** begin The input **
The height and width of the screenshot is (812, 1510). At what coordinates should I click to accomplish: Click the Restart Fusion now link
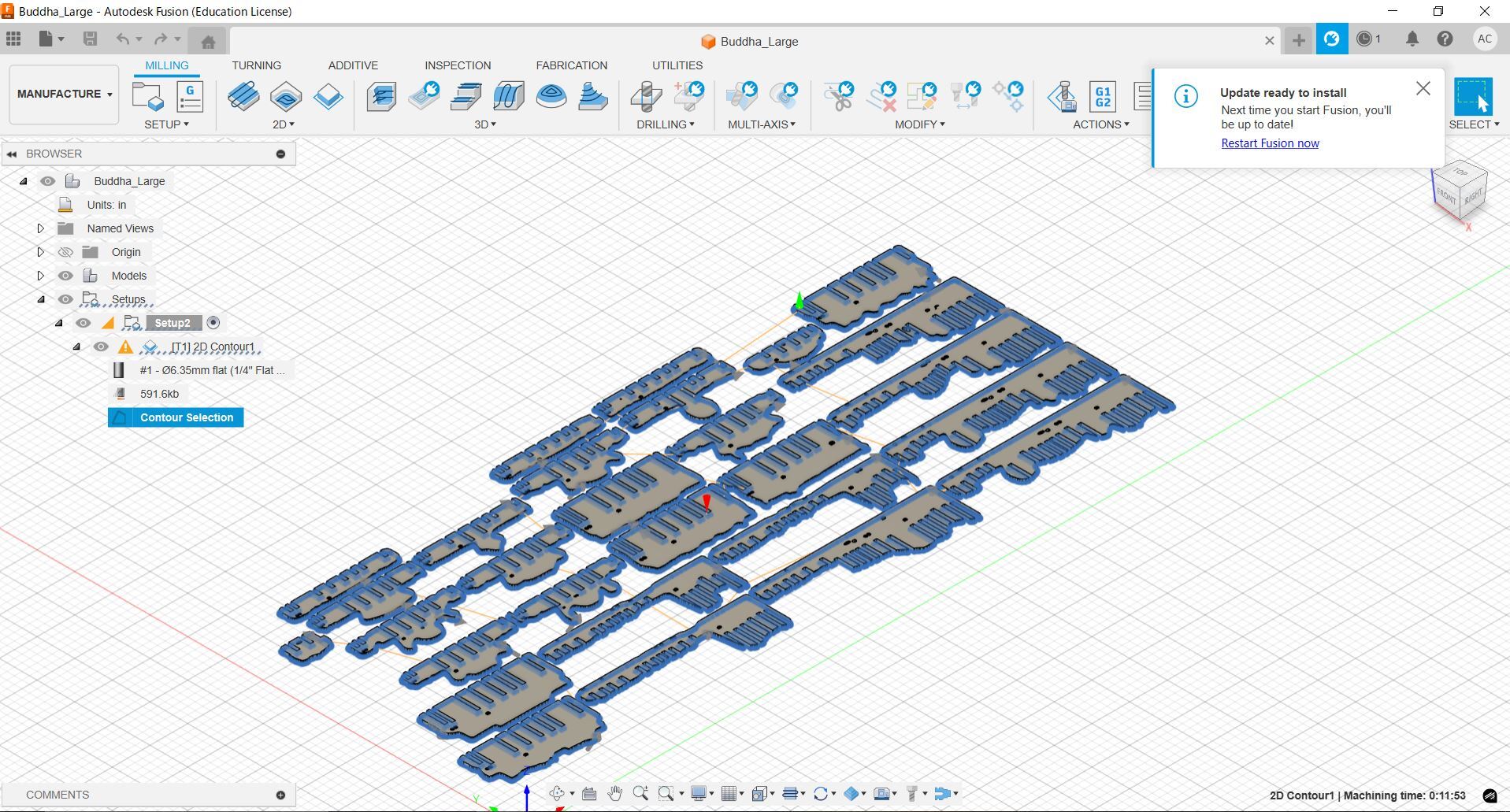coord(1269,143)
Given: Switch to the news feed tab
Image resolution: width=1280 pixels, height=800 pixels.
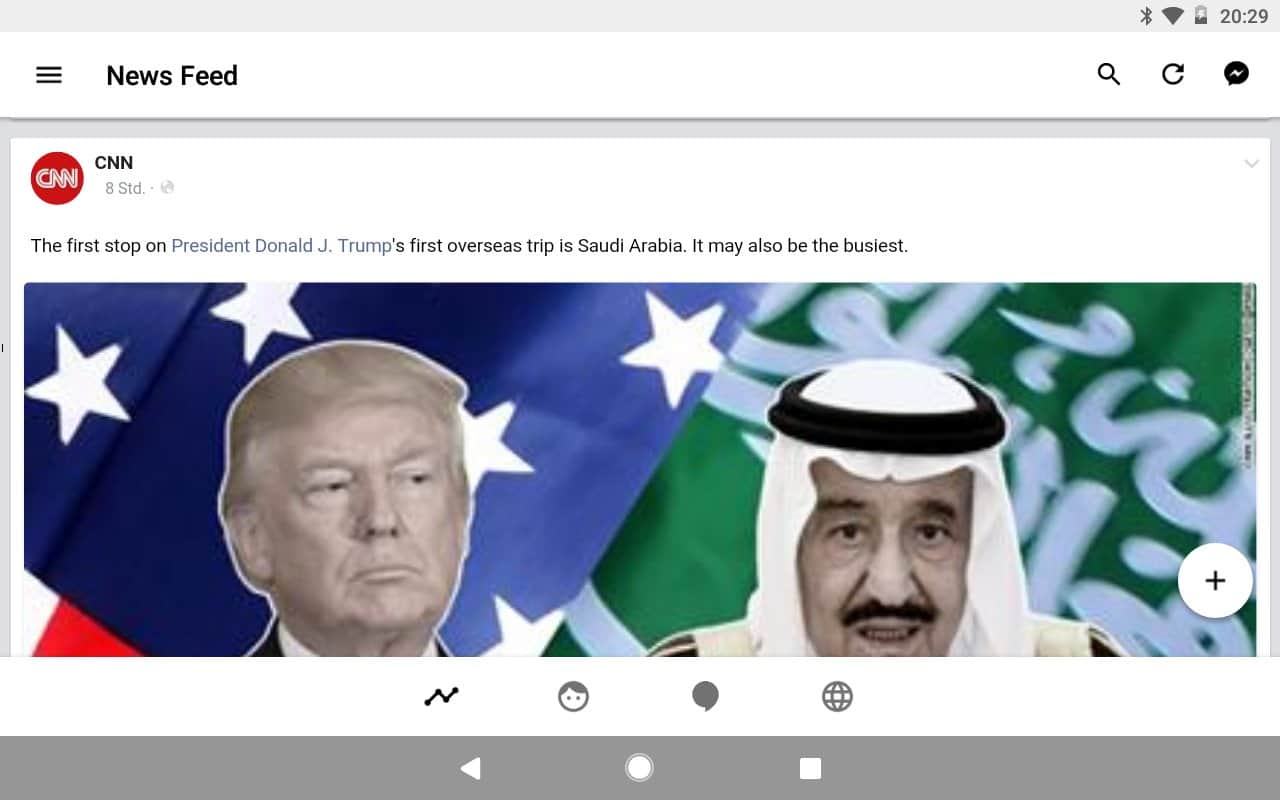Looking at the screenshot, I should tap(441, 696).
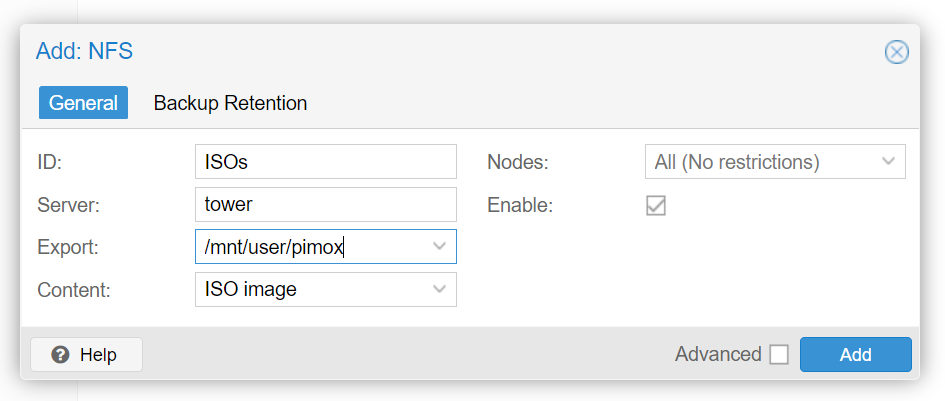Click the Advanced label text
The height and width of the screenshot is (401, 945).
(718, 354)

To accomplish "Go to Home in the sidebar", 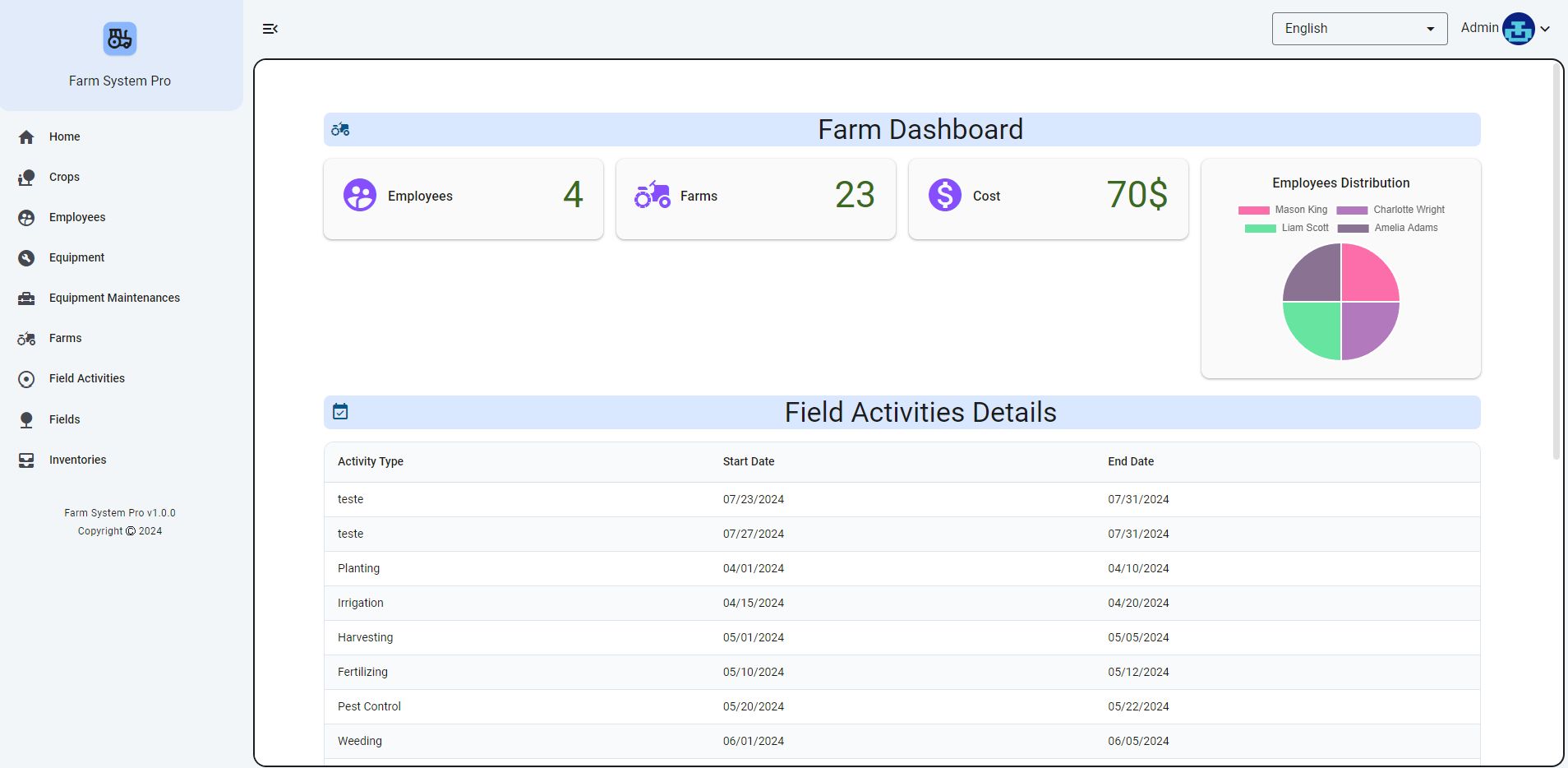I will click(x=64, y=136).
** end The input **
** begin The input **
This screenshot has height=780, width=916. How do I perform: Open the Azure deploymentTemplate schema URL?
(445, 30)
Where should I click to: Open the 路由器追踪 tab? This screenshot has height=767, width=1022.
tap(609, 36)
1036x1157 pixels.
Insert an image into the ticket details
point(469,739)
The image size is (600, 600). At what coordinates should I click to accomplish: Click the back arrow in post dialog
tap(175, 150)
** end The input **
** begin The input **
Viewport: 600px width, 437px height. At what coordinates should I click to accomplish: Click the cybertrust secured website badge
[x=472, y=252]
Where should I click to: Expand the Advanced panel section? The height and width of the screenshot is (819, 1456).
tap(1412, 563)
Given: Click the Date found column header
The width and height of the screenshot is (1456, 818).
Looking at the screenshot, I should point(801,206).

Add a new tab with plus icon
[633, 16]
** end The input **
** What the exercise asks **
Repeat the lines above verbatim, starting with the line containing "The height and width of the screenshot is (812, 1510)." and ending with the line containing "coord(1269,143)", both included, and omit the pictures.

** Completed exercise **
The height and width of the screenshot is (812, 1510). At what coordinates should I click to accomplish: Click the Restart Fusion now link
coord(1269,143)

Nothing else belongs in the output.